= JOB =
Count the lines in the listing below that contain the word "Sort", and reply with the number alone.

START DATASET ENTRIES

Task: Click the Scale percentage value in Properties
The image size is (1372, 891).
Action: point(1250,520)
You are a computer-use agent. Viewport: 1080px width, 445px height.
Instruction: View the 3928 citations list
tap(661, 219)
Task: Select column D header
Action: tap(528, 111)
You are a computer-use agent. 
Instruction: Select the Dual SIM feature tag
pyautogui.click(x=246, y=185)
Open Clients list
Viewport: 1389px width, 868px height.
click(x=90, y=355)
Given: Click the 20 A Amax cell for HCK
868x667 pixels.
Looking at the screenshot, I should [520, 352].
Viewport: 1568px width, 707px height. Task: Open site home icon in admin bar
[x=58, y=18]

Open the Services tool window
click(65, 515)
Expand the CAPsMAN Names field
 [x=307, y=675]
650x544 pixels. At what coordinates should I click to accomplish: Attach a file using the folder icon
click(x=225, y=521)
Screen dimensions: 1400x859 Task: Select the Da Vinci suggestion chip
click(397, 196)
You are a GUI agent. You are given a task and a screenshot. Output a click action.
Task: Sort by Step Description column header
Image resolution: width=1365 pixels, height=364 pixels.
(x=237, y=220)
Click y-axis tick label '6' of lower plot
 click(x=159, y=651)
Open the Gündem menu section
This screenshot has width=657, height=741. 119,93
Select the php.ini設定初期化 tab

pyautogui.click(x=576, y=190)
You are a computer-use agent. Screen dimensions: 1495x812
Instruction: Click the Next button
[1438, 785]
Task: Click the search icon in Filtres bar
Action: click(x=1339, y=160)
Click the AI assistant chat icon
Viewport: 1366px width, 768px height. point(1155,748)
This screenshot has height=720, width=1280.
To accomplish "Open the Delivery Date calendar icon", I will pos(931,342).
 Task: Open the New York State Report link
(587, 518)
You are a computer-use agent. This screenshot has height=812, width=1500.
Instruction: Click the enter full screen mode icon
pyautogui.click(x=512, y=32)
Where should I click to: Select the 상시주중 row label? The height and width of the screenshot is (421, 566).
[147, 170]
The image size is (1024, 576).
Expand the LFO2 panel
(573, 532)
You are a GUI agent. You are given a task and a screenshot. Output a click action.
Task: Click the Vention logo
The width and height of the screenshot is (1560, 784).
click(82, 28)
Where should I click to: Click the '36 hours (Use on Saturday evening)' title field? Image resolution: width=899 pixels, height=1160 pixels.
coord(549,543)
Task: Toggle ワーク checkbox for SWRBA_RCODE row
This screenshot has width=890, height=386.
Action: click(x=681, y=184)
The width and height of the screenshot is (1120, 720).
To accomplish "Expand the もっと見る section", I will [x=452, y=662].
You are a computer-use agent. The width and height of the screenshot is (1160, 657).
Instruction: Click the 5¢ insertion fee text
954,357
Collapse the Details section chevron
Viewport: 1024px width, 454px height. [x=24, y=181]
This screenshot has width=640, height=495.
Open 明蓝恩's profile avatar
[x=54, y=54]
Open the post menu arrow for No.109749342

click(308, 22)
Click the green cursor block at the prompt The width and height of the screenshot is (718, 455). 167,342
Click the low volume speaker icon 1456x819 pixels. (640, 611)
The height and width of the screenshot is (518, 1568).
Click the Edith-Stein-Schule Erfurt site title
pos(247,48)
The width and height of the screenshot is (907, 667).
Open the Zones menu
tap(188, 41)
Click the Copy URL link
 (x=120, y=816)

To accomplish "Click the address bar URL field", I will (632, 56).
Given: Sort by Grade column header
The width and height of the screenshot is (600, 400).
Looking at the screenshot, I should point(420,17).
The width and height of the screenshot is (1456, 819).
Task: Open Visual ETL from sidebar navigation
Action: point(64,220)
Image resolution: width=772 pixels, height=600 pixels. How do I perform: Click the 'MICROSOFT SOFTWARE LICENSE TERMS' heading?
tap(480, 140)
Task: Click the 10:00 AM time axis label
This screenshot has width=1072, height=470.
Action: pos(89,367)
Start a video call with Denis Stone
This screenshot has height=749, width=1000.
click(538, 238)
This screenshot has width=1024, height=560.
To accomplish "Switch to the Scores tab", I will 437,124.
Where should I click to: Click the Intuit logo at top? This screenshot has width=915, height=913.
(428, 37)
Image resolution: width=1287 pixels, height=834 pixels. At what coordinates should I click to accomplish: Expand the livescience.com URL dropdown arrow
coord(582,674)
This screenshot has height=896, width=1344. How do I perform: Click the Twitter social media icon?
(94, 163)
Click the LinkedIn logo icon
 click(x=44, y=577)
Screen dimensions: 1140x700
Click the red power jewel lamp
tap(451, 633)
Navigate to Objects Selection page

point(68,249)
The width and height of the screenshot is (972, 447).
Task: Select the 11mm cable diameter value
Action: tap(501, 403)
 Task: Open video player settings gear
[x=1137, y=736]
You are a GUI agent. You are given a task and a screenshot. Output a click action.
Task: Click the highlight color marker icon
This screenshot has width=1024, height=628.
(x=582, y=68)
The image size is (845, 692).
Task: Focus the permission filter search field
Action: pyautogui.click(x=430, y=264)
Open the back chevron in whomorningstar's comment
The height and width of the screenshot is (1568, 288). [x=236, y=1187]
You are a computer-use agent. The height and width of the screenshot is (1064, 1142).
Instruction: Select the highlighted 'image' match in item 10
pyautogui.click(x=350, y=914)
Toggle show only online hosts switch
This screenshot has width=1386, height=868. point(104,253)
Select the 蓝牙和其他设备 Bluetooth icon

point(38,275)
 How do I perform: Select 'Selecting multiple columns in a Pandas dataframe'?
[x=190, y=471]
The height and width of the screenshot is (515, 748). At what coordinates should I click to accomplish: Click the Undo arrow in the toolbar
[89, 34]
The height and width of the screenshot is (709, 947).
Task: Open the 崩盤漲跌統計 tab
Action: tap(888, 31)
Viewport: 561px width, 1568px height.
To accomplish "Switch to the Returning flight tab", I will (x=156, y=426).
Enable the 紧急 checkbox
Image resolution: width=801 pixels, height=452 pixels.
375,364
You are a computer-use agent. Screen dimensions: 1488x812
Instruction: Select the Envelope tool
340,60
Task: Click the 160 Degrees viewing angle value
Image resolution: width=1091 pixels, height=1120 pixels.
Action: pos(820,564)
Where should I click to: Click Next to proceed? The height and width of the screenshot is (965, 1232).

END DATASET ENTRIES

= TASK RESPONSE =
2